But the deeper burden, the one caused by too much inherited knowledge flooding in too fast, would take real rest to lessen.
He decided he'd cut back on intense training for the next few days and focus on digesting what he'd gained in Verdant Magic and the Space Anchor Charm.
---
January at Hogwarts was bone-deep cold. Snow drifted down beneath a sullen sky.
Outside the castle, thick snow had piled along the edge of the Forbidden Forest. The Black Lake wore a thin skin of ice, its surface reflecting a dull, gray-white sheen under the heavy clouds.
Inside wasn't much better. The stone corridor walls felt icy to the touch, and condensation fogged the windows. Even with magic maintaining the temperature, students still huddled tighter in their robes.
Herbology was in Greenhouse Three.
Regulus stepped inside and felt the difference immediately. It was far warmer than outside. Magic held the air at the right temperature, damp and rich with the scent of soil and living plants.
The greenhouse was packed with magical flora. From common Devil's Snare to rarities like Venomous Tentacula, each species grew in its own section.

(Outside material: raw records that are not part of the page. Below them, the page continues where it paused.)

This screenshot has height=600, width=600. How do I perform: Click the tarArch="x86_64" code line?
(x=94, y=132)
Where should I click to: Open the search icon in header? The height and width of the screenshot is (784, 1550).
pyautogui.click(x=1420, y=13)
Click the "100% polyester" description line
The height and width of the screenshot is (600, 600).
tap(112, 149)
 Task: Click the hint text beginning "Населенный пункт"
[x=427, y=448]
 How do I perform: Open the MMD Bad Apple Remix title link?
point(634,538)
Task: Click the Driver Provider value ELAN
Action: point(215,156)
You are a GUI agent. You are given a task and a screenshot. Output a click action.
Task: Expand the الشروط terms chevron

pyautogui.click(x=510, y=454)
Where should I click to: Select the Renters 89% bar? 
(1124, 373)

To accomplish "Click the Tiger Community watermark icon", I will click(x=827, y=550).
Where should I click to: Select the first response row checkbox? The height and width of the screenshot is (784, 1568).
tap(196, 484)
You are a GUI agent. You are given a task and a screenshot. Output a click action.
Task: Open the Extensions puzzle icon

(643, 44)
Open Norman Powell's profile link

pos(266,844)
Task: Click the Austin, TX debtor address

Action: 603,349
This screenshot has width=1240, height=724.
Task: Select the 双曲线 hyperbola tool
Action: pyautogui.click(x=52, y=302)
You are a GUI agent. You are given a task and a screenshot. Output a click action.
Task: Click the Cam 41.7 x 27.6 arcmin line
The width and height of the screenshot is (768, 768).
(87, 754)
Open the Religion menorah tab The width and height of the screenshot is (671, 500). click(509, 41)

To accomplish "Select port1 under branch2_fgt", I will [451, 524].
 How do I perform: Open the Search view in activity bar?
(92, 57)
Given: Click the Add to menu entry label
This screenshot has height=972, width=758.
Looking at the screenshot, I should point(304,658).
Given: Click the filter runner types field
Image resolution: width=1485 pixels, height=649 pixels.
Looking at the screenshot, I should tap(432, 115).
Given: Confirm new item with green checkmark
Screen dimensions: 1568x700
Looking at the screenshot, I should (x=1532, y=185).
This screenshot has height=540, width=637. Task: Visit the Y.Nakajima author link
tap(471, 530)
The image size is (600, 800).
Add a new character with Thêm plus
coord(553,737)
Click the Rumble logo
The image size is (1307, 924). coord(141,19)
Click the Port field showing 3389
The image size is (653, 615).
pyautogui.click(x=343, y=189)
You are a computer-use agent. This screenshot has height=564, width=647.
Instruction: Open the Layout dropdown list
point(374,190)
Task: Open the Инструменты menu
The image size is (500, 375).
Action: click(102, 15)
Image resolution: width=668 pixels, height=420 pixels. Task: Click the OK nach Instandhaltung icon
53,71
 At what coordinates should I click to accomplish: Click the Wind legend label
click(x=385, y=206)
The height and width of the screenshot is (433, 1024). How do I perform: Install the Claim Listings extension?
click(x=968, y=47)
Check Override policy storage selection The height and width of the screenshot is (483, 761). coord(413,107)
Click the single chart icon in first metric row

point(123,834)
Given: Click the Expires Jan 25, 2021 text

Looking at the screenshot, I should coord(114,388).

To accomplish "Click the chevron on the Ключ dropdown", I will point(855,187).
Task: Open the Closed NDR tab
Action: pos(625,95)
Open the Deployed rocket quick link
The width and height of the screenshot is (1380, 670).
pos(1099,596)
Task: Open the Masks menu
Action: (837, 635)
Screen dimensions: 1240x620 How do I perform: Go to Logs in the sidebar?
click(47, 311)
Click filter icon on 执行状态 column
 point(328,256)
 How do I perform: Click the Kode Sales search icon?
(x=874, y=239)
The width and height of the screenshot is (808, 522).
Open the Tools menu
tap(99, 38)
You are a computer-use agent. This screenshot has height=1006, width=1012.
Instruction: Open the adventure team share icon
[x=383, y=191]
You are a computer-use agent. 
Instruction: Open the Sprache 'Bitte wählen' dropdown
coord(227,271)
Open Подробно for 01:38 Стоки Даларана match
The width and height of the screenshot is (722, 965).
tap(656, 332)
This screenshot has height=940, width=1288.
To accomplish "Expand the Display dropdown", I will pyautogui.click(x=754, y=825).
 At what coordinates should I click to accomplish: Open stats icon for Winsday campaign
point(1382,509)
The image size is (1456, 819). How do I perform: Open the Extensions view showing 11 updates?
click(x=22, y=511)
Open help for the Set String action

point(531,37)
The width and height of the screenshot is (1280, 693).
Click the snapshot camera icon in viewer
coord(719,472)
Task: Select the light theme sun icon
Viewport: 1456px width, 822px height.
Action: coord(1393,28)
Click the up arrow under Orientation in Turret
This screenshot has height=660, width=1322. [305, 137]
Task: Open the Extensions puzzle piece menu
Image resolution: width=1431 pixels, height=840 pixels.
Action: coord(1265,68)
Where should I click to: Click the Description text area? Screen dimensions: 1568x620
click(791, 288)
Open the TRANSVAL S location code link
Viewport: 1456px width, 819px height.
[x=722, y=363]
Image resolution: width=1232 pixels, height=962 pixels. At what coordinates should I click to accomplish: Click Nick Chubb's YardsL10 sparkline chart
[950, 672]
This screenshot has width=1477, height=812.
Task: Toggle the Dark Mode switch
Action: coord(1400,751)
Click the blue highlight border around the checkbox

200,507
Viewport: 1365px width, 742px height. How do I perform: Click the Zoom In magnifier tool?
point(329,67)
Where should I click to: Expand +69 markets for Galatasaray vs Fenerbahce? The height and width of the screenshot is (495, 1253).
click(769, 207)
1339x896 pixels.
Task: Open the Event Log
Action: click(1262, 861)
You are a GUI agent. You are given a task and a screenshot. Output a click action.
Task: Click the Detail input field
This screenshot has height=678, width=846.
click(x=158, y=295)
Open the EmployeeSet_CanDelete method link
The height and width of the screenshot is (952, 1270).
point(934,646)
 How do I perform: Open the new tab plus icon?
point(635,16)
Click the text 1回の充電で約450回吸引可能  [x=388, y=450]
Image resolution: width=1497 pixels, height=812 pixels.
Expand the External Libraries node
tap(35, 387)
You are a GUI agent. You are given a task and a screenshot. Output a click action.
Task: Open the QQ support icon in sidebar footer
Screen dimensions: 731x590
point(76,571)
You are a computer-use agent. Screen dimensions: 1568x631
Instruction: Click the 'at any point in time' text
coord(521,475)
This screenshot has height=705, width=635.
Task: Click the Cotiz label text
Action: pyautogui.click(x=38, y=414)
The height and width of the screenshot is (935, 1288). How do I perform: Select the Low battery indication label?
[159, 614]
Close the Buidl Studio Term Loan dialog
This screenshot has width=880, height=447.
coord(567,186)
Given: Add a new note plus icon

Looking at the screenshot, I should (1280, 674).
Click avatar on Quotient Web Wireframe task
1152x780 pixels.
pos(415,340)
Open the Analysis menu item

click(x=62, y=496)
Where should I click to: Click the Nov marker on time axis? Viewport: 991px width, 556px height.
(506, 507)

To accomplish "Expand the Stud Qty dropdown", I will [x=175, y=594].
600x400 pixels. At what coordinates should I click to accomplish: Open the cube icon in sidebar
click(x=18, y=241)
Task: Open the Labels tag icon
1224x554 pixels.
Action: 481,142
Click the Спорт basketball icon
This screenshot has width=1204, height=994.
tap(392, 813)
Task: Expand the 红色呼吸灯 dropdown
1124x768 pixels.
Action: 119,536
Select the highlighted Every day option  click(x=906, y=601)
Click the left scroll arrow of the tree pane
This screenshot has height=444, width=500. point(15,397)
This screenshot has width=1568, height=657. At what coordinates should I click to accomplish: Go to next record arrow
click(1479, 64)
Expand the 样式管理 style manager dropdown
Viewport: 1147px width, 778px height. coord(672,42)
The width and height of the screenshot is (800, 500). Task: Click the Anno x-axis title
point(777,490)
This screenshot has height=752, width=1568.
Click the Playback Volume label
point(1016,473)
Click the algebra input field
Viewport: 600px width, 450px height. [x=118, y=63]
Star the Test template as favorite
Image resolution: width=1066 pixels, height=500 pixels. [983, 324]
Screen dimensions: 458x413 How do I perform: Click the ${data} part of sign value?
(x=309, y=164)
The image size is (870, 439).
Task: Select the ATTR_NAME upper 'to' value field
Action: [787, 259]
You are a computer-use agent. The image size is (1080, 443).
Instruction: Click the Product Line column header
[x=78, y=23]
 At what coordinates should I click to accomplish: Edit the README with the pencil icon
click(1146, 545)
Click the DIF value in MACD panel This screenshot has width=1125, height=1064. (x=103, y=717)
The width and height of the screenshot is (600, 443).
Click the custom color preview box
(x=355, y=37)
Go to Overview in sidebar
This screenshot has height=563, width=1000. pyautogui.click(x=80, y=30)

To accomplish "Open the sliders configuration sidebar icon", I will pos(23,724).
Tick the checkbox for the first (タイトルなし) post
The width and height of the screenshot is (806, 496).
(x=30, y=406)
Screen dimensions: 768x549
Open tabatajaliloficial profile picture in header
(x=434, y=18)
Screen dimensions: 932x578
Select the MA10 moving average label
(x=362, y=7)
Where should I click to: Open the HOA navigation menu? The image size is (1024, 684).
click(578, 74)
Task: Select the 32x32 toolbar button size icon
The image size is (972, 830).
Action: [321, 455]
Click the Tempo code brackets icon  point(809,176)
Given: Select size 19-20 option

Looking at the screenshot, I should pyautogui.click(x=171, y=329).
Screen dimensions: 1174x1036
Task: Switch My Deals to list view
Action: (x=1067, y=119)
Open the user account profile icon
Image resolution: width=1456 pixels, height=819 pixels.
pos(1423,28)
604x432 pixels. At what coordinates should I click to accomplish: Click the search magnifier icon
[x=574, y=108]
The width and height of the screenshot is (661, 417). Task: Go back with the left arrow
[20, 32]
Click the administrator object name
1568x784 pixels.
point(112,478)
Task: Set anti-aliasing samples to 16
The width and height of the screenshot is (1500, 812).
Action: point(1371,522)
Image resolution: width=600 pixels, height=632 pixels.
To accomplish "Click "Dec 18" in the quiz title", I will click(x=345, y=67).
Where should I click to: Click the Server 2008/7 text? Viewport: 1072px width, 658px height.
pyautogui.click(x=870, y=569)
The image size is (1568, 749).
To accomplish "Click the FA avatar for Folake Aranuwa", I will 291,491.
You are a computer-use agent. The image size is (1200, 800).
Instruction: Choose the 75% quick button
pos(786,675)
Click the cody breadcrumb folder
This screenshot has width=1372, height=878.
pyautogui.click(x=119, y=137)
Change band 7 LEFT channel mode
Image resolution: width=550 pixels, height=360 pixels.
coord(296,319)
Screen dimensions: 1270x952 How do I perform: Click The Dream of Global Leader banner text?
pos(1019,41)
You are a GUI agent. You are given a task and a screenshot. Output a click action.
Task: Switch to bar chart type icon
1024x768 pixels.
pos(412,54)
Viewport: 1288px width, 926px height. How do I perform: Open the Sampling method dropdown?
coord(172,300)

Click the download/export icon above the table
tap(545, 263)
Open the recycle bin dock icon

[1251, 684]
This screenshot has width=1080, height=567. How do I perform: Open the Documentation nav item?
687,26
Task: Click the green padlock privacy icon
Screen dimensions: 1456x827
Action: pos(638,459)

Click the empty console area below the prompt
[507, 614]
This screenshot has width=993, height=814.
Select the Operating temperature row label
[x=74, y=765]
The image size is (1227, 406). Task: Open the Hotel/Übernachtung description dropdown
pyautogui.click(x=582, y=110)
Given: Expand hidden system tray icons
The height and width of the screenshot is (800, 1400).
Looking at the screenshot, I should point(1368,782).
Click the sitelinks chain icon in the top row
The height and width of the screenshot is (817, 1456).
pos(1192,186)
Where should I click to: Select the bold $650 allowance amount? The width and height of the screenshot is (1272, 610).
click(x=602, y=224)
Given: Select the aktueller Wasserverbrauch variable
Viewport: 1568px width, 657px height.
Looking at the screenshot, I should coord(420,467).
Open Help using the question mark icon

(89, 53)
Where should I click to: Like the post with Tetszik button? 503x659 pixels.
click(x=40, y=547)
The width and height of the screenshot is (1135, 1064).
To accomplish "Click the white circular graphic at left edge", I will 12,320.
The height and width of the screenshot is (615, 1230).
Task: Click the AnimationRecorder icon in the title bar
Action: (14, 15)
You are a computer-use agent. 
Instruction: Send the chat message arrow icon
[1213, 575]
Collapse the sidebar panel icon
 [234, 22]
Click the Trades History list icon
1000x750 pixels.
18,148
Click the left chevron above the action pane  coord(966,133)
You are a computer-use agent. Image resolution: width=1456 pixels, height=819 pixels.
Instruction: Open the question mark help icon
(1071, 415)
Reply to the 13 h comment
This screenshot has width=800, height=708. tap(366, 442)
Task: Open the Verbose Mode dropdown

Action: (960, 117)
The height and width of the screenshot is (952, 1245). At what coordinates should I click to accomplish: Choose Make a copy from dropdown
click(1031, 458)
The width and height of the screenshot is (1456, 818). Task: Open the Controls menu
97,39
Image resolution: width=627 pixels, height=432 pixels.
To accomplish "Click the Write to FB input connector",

Professor Sprout stood in the center wearing her dirt-stained apron, a small trowel in hand.
"Today we're loosening the soil and repotting Mandrake seedlings," she said, her voice gentle and clear as it carried through the room. "In Pairs. Each pair takes one seedling. Remember the steps. Earmuffs and dragon-hide gloves on first, then you begin."
Students lined up for earmuffs and tools. Cuthbert immediately paired with Regulus, and together they collected a pot holding a Mandrake seedling.
It sat in a black clay pot, no bigger than Regulus's palm. Its leaves were a fresh, tender green, and a tiny purple flower bloomed at the top.
It looked harmless.
It wasn't.
A full-grown Mandrake's cry was lethal, striking at body and mind alike.
In the original history, Neville Longbottom had been so nervous in Herbology that he forgot his earmuffs. When he heard a young Mandrake's cry, he'd briefly fainted.
A mature Mandrake, screaming at full strength, could kill on the spot.
But a seedling wasn't the same. Its magic hadn't fully developed yet. The fatal force hadn't finished forming.
Regulus put on his earmuffs. The world dropped into sudden quiet until he could only hear his own breathing and the steady beat of his heart.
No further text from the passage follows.